Member for Gumeracha
- In office 1901–1921

= Alfred von Doussa =

Australian businessman and politician

Heinrich Albert Alfred von Doussa (27 April 1848 – 1 August 1926) was an Australian businessman and politician. He was a member of the South Australian Legislative Council from 1901 to 1921, representing Southern District.

==History==
Von Doussa was born in Adelaide the son of (Emil Louis) Alfred von Doussa (c. 1809 – 17 December 1882), an officer of the Prussian army, who emigrated to South Australia in 1846, aboard Heloise, arriving in March 1847 after a five-month voyage. His wife-to-be, Anna Dorothea Schach was a fellow passenger; they married that same year.
Alfred was educated at T. W. Boehm's German School in Hahndorf and St Peter's College. He and his father travelled to Otago, New Zealand at the time of the gold rush. On returning to South Australia he studied chemistry, and in 1868 was partner (with Carl Friedrich Gunther) in the Rundle Street pharmacy of Gunther and von Doussa. The partnership was dissolved in October 1869.

==Politics==
He was elected to represent the Southern district in the South Australian Legislative Council in 1901, and was re-elected on several occasions. In August 1920, the Liberal Union refused to accept von Doussa's nomination for preselection for the 1921 state election when he refused to sign a pledge stating that he would not contest the election if he were unsuccessful in obtaining Liberal preselection. He subsequently contested the election as an independent, but was unsuccessful.

==Other interests==
He was a founder, and for nearly 50 years secretary of the Onkaparinga Racing Club, which runs the Oakbank races every Easter. He was founder and for around 55 years Secretary or District Clerk of the Echunga District Council, (the longest period of any district clerk in the State), and secretary of the Mount Barker Agricultural Society for 20 years. He was an ardent Freemason, a member of the Prince of Wales Lodge at Mount Barker. He was a crack shot with a rifle, and member of the Hahndorf Rifle Club, and its "King" in 1879 and 1880. He was a keen cricketer, and for many years captained the Mount Barker Cricket Club. He held shares in several Western Australian gold-mines and was chairman of directors of Mount Benson Goldmining Co.

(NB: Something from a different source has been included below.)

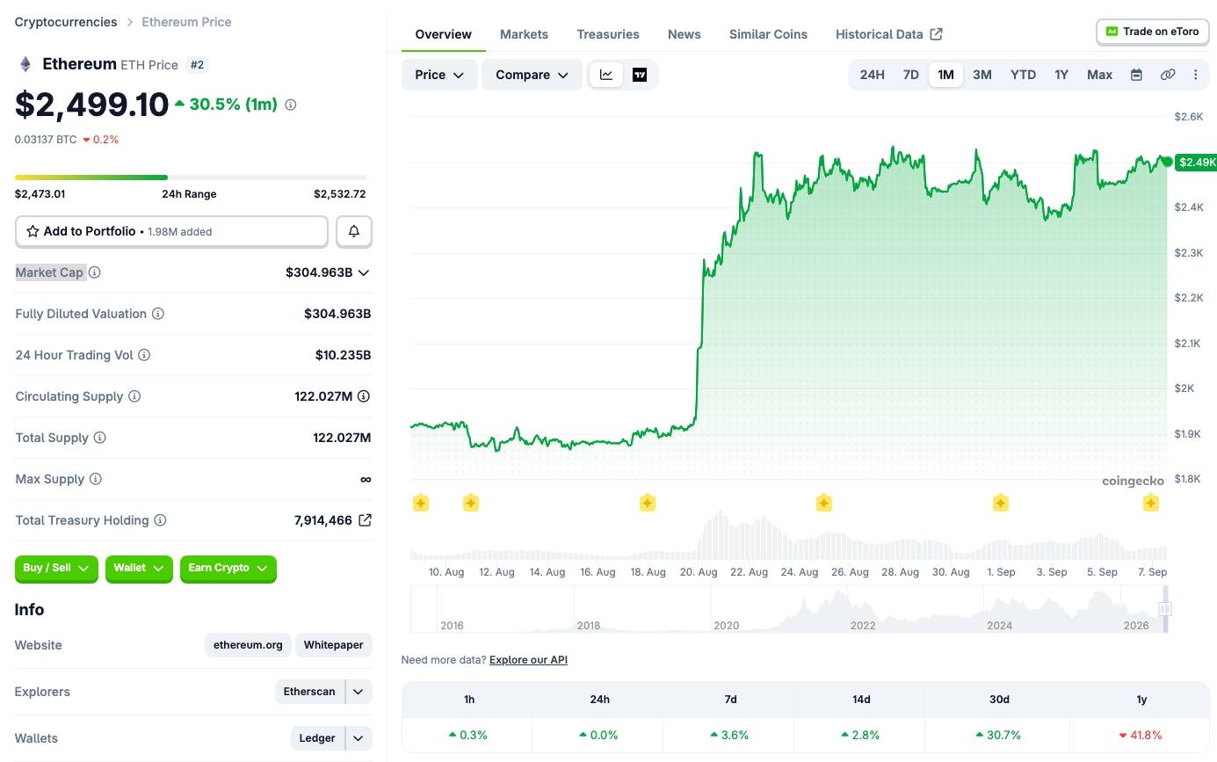Select the line chart view icon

He died at his home "Detmold", Hahndorf (at that time renamed Ambleside).

==Recognition==
The Von Doussa Steeplechase, conducted every Easter Monday at Oakbank, was named in his honour.

==Family==
(Heinrich Albert) Alfred von Doussa (27 April 1848 – 1 August 1926) married Helena Theresa Doudy of Gawler on 5 October 1885. Their children included:
- Alice von Doussa (6 January 1890 – 19 June 1927) married Leslie Cowan of Erindale on 28 February 1911
- Dorothea von Doussa (7 November 1892 – 13 August 1970) married Dr. Hubert Melville Jay of Burnside on 14 November 1914
- Louis Alfred von Doussa (6 August 1894 – 4 January 1963) married Gwendoline Kathleen Hyman (1903–1992) on 16 February 1926

(Charles) Louis von Doussa (17 May 1850 – 27 May 1932), lawyer and politician, was a brother.